"""
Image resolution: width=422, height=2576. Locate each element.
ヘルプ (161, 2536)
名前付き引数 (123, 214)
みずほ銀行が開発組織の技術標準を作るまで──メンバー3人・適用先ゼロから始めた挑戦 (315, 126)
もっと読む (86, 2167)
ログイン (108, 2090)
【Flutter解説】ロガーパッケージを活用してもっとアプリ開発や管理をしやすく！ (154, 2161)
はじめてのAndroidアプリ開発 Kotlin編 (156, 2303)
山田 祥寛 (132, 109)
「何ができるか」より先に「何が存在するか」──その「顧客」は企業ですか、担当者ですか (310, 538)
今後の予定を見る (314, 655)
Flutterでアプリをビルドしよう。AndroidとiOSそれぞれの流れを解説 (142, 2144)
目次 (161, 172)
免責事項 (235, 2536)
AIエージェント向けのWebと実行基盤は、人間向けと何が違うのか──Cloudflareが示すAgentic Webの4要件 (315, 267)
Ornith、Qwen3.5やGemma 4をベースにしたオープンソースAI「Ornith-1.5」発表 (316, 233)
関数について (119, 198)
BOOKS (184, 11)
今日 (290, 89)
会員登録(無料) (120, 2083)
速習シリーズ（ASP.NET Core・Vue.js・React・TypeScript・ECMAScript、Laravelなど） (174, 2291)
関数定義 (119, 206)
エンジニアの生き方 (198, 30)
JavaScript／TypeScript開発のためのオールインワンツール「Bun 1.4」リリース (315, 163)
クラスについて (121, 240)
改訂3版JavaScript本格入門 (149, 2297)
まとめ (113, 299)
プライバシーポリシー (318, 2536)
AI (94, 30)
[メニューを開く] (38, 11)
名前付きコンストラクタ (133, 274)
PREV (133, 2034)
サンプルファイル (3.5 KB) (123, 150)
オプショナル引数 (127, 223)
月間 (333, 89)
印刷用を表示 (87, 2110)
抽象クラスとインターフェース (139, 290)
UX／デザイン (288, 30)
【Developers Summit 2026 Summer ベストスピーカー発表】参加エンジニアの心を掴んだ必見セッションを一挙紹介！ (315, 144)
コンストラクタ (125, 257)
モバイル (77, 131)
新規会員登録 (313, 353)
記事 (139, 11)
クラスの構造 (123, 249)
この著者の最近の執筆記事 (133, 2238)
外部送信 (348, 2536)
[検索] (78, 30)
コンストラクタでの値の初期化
"""
Directions for this task ->
Among the records above, repeat exactly the line with "みずほ銀行が開発組織の技術標準を作るまで──メンバー3人・適用先ゼロから始めた挑戦 (315, 126)", the line with "エンジニアの生き方 (198, 30)", and every line in between, and only those.

Final answer ->
みずほ銀行が開発組織の技術標準を作るまで──メンバー3人・適用先ゼロから始めた挑戦 (315, 126)
もっと読む (86, 2167)
ログイン (108, 2090)
【Flutter解説】ロガーパッケージを活用してもっとアプリ開発や管理をしやすく！ (154, 2161)
はじめてのAndroidアプリ開発 Kotlin編 (156, 2303)
山田 祥寛 (132, 109)
「何ができるか」より先に「何が存在するか」──その「顧客」は企業ですか、担当者ですか (310, 538)
今後の予定を見る (314, 655)
Flutterでアプリをビルドしよう。AndroidとiOSそれぞれの流れを解説 (142, 2144)
目次 (161, 172)
免責事項 (235, 2536)
AIエージェント向けのWebと実行基盤は、人間向けと何が違うのか──Cloudflareが示すAgentic Webの4要件 (315, 267)
Ornith、Qwen3.5やGemma 4をベースにしたオープンソースAI「Ornith-1.5」発表 (316, 233)
関数について (119, 198)
BOOKS (184, 11)
今日 (290, 89)
会員登録(無料) (120, 2083)
速習シリーズ（ASP.NET Core・Vue.js・React・TypeScript・ECMAScript、Laravelなど） (174, 2291)
関数定義 (119, 206)
エンジニアの生き方 (198, 30)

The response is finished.